Elijah Harlan was the son of James Harlan and Sarah Caldwell, born April 5, 1792, in Lincoln County, Kentucky, and died November 26, 1843, in Boyle County. It is quite probable that Elijah lived on the same land his entire life. At one time Lincoln was one of three counties of Kentucky – consisting of 1/3 of the state. Mercer County was carved from Lincoln in 1786, and part of Mercer was used to form Boyle County in 1842. Therefore, the Harlan farm could have remained the same, just becoming a part of three counties during the formation years. Elijah married Sarah Lawson Moore November 7, 1814, in Mercer County. Sarah was the daughter of Lawson Moore and Elizabeth Rochester. She was born March 19, 1795 in Westmoreland County, Virginia, and died August 31, 1856, in Mercer County. She was buried beside her husband on the farm where they lived in Boyle County.
Children of Elijah Harlan and Sarah Lawson Moore:
- Elizabeth, born August 13, 1817, in Mercer County; died May 31, 1852, in Mississippi; married William Shannon, of Boyle County, 1832; second, William Gray, of Bourbon County, 1838; third, William Walker, of Mississippi, 1848.
- Mary, born May 5, 1819, in Mercer County; died there, 1833, unmarried.
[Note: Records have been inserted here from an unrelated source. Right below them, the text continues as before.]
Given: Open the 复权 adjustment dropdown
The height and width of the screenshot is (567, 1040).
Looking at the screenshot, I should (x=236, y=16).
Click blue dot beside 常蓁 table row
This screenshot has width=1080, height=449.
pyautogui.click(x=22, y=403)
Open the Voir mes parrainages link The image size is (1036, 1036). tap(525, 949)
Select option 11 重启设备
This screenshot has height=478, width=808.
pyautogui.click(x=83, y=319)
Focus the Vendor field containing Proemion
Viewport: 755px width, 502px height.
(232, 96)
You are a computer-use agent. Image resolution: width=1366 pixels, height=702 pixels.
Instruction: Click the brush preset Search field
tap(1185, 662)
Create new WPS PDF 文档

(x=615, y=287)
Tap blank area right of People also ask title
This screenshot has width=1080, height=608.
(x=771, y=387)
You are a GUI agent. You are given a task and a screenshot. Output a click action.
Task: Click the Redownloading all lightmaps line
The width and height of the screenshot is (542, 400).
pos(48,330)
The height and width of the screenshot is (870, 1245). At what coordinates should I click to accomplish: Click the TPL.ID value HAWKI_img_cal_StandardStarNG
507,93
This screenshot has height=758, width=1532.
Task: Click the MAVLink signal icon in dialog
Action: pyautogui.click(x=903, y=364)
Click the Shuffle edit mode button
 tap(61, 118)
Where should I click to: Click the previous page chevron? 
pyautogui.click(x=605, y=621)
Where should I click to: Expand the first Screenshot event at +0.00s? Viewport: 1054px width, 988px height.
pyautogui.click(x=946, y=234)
- Sarah, born July 9, 1821, in Mercer County; died August 18, 1876,in Hinds County, Mississippi; buried there She married 1840, John B. Hughes of Warren County, Mississippi, and Morrall Hodgdon, of Hinds County, Mississippi.
- Catherine, born in Mercer County, and died there “aged 12 months”
- Martha, died June 10, 1863, married Andrew Grafton, 1843.
- Isabella, born December 18, 1824; married William C. Payne, January 29, 1846.
- Emeline, born in Mercer County, April 5, 1826; died in Hinds County, Mississippi, June 30, 1872; married there, 1846, George Grafton, living, 1890, in that county.
- James L., born December 26, 1828; married Letitia Maxwell, June 5, 1855.
- Sophia, born July 4, 1833; married Jesse S. Taylor, January 15, 1852.
- John R., born in Mercer County, July 14, 1834; died in Texas, 1866-1867; married November 5, 1860, Julia Wallace.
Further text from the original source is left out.